- **TO-DO ITEM**
Print the listing below exactly as it appears, from the line holding "Describe the element" through the line holding "at that location.", both included. Leave the pictures out of your answer.

- **SOURCE MATERIAL**
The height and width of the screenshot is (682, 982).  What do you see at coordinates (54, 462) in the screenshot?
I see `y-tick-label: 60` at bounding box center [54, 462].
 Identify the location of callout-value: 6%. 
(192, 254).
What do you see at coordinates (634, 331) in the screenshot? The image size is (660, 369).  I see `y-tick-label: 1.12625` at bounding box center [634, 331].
...
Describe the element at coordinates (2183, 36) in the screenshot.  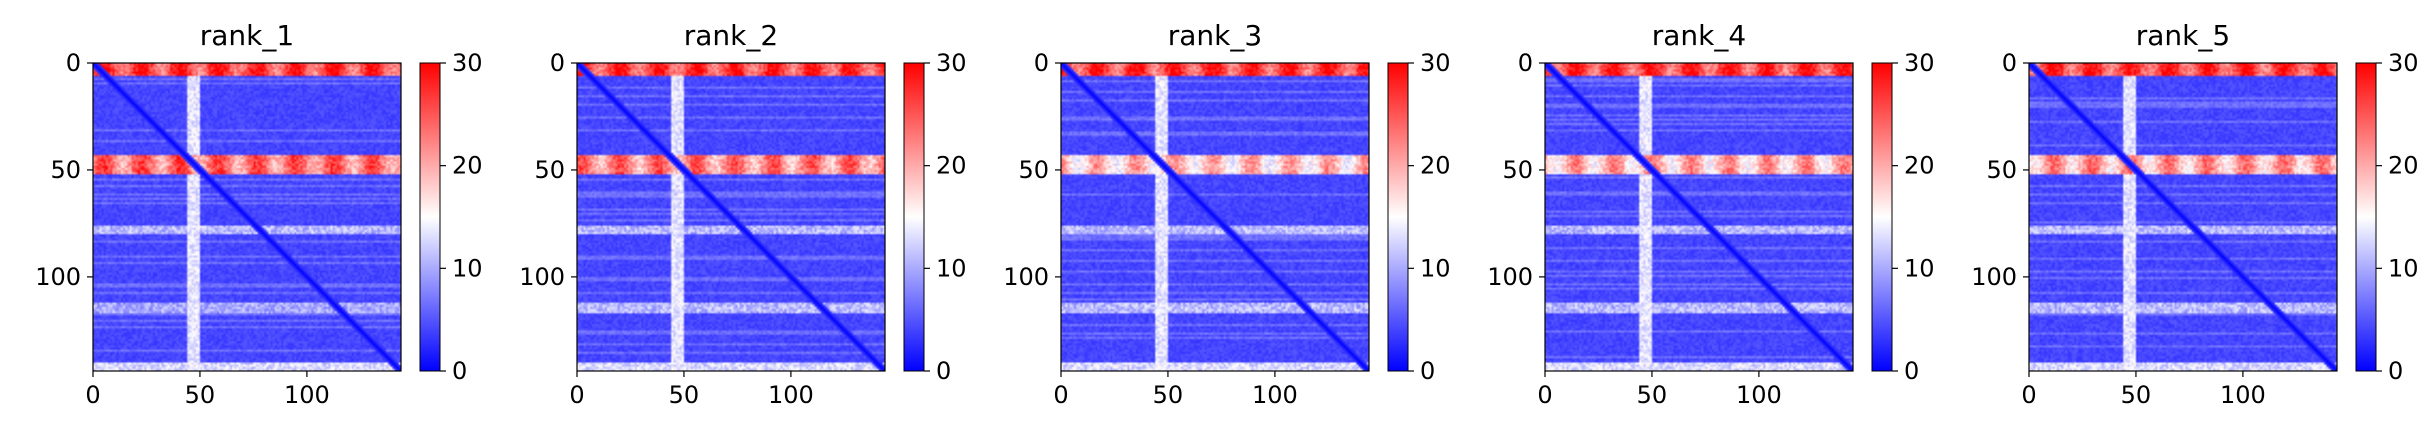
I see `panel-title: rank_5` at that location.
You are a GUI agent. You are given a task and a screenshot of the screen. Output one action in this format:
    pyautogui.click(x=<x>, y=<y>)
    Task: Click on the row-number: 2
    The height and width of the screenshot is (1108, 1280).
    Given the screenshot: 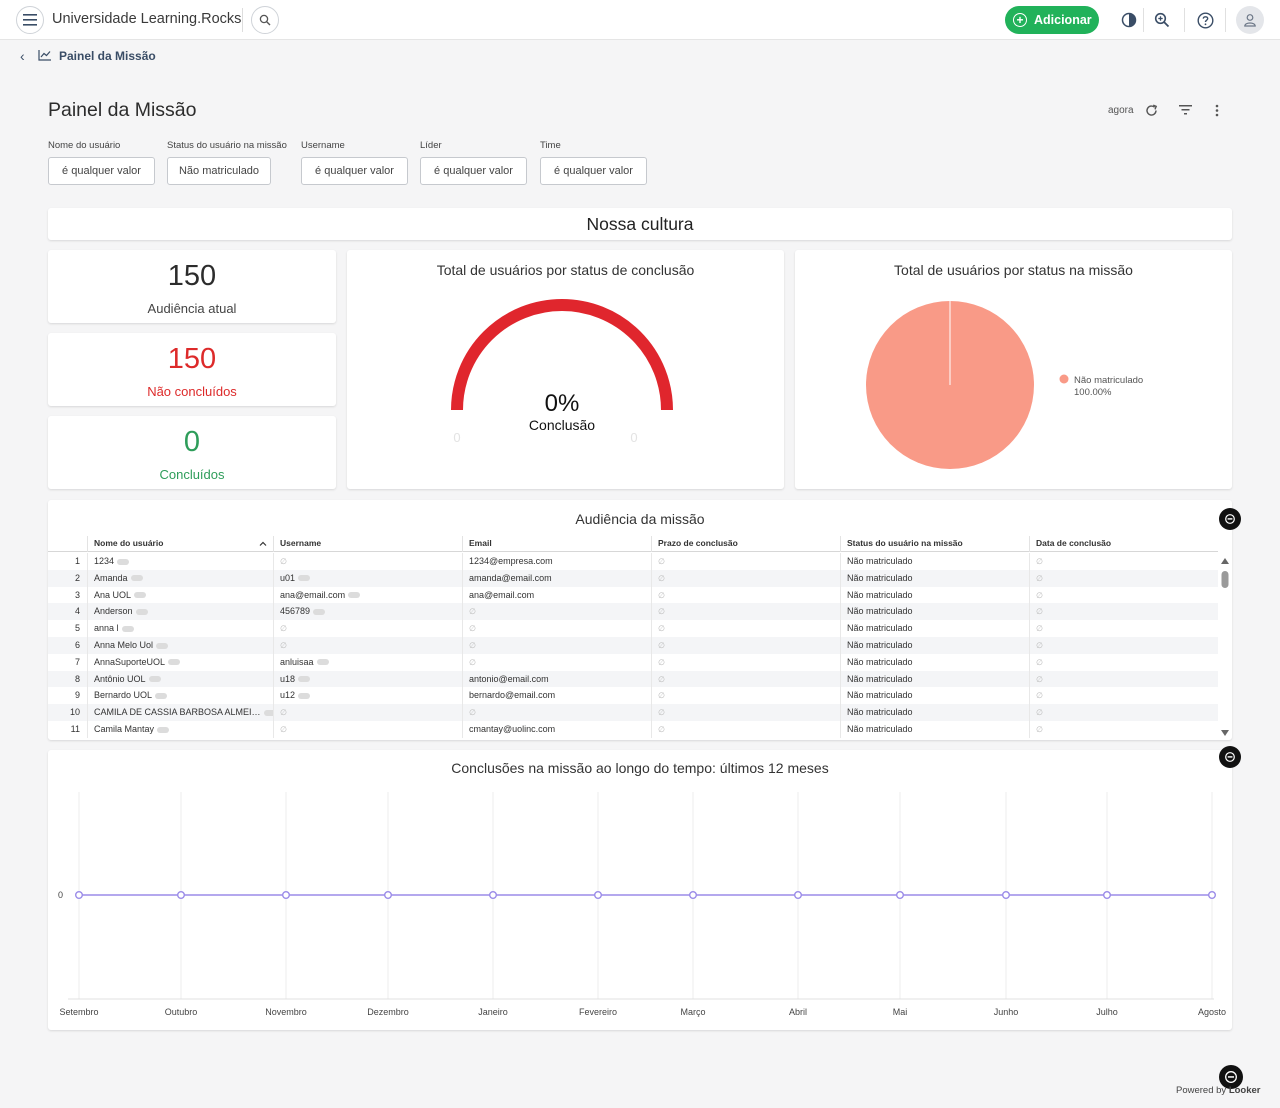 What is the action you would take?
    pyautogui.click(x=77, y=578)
==
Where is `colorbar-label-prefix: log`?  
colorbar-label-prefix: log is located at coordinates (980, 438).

- **RESPONSE**
Describe the element at coordinates (2183, 36) in the screenshot.  
I see `panel-title: rank_5` at that location.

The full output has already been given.